▶ Material for the task
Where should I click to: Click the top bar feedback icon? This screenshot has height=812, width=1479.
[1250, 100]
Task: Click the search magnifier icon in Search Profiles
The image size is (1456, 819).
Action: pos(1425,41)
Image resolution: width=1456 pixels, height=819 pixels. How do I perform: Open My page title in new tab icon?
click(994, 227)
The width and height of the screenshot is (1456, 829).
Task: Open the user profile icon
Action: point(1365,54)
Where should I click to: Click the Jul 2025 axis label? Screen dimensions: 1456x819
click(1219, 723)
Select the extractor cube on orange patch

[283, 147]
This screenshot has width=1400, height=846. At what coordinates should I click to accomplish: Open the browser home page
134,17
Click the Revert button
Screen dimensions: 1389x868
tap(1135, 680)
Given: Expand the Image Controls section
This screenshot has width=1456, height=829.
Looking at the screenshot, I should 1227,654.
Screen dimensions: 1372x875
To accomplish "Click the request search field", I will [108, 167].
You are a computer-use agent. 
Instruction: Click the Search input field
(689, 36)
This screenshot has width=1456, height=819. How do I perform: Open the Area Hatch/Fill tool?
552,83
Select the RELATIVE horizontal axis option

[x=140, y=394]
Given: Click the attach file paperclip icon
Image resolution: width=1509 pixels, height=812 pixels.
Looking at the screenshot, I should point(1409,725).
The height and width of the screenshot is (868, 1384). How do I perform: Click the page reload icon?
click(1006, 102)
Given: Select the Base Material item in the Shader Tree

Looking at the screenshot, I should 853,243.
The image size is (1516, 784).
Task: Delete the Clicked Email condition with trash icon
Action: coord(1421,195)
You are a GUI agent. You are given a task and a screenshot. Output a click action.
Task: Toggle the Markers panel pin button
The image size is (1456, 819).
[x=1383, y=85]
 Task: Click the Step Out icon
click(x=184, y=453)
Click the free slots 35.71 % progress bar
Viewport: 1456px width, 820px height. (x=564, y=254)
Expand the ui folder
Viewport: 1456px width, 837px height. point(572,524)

▶ Exercise instructions
Return the data exactly. Include every record.

▶ Answer section
Where should I click to: Click the top bar feedback icon? This screenshot has height=812, width=1479.
[1250, 100]
Task: Click the search magnifier icon in Search Profiles
The image size is (1456, 819).
Action: pos(1425,41)
Image resolution: width=1456 pixels, height=819 pixels. How do I perform: Open My page title in new tab icon?
click(994, 227)
The width and height of the screenshot is (1456, 829).
Task: Open the user profile icon
Action: point(1365,54)
Where should I click to: Click the Jul 2025 axis label? Screen dimensions: 1456x819
click(1219, 723)
Select the extractor cube on orange patch

[283, 147]
This screenshot has width=1400, height=846. At what coordinates should I click to accomplish: Open the browser home page
134,17
Click the Revert button
Screen dimensions: 1389x868
tap(1135, 680)
Given: Expand the Image Controls section
This screenshot has width=1456, height=829.
Looking at the screenshot, I should 1227,654.
Screen dimensions: 1372x875
To accomplish "Click the request search field", I will [108, 167].
You are a computer-use agent. 
Instruction: Click the Search input field
(689, 36)
This screenshot has width=1456, height=819. How do I perform: Open the Area Hatch/Fill tool?
552,83
Select the RELATIVE horizontal axis option

[x=140, y=394]
Given: Click the attach file paperclip icon
Image resolution: width=1509 pixels, height=812 pixels.
Looking at the screenshot, I should point(1409,725).
The height and width of the screenshot is (868, 1384). How do I perform: Click the page reload icon?
click(1006, 102)
Given: Select the Base Material item in the Shader Tree

Looking at the screenshot, I should 853,243.
The image size is (1516, 784).
Task: Delete the Clicked Email condition with trash icon
Action: coord(1421,195)
You are a GUI agent. You are given a task and a screenshot. Output a click action.
Task: Toggle the Markers panel pin button
The image size is (1456, 819).
[x=1383, y=85]
 Task: Click the Step Out icon
click(x=184, y=453)
Click the free slots 35.71 % progress bar
Viewport: 1456px width, 820px height. (x=564, y=254)
Expand the ui folder
Viewport: 1456px width, 837px height. point(572,524)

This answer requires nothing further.